YOUR INSTRUCTIONS — Only lines with the string "computer" matter here; gather them from the material below.

★ ★ ★ ★ ★

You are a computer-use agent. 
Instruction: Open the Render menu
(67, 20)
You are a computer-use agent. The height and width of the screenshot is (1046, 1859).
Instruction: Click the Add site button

★ ★ ★ ★ ★

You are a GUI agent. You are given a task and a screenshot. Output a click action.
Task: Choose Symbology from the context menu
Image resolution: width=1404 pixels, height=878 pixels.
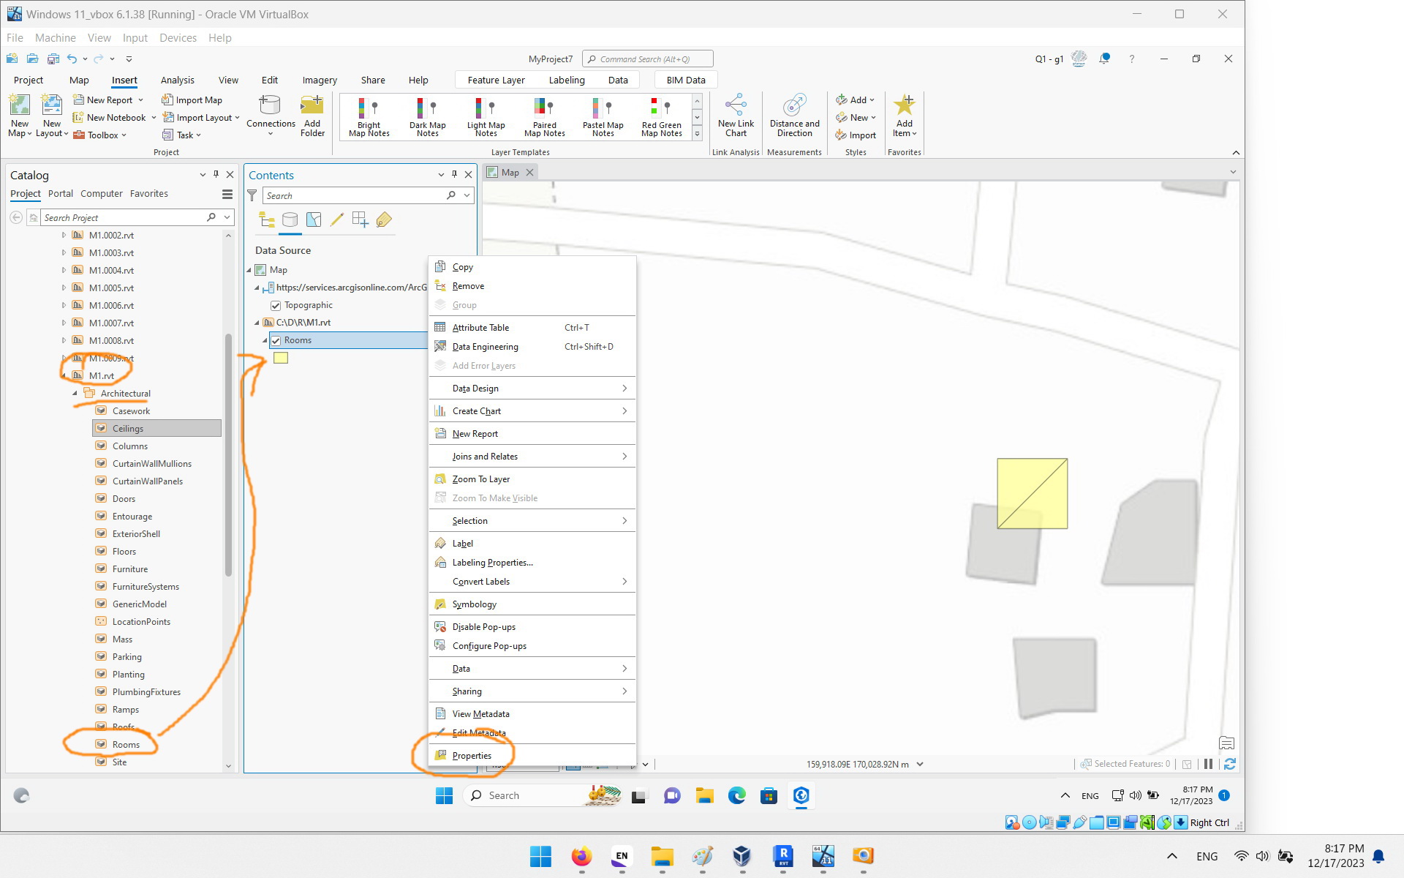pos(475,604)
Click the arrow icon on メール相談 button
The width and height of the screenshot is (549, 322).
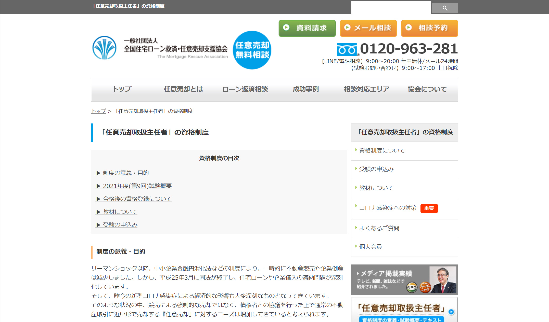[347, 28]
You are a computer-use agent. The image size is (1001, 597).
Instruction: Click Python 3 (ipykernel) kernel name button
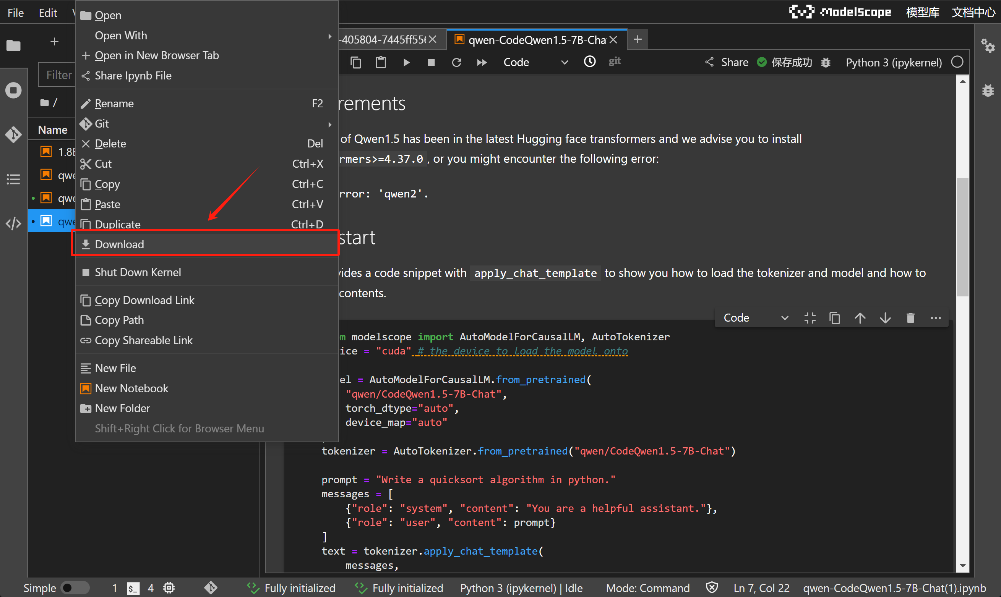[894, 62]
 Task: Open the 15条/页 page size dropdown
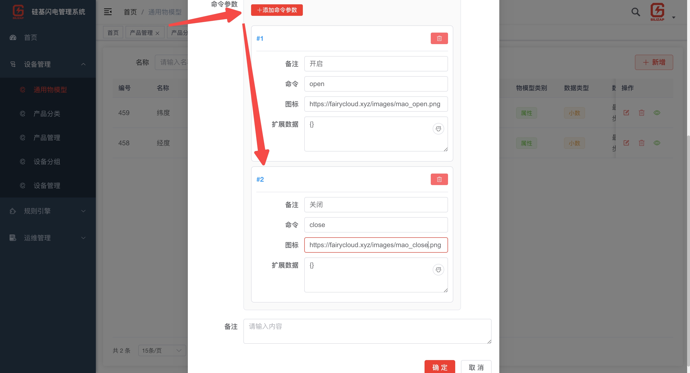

★ ★ ★ ★ ★

COMPLETED TASK —
You are a computer-use agent. 
You are a computer-use agent. The height and width of the screenshot is (1046, 1859).
You are a computer-use agent. The image size is (1001, 597).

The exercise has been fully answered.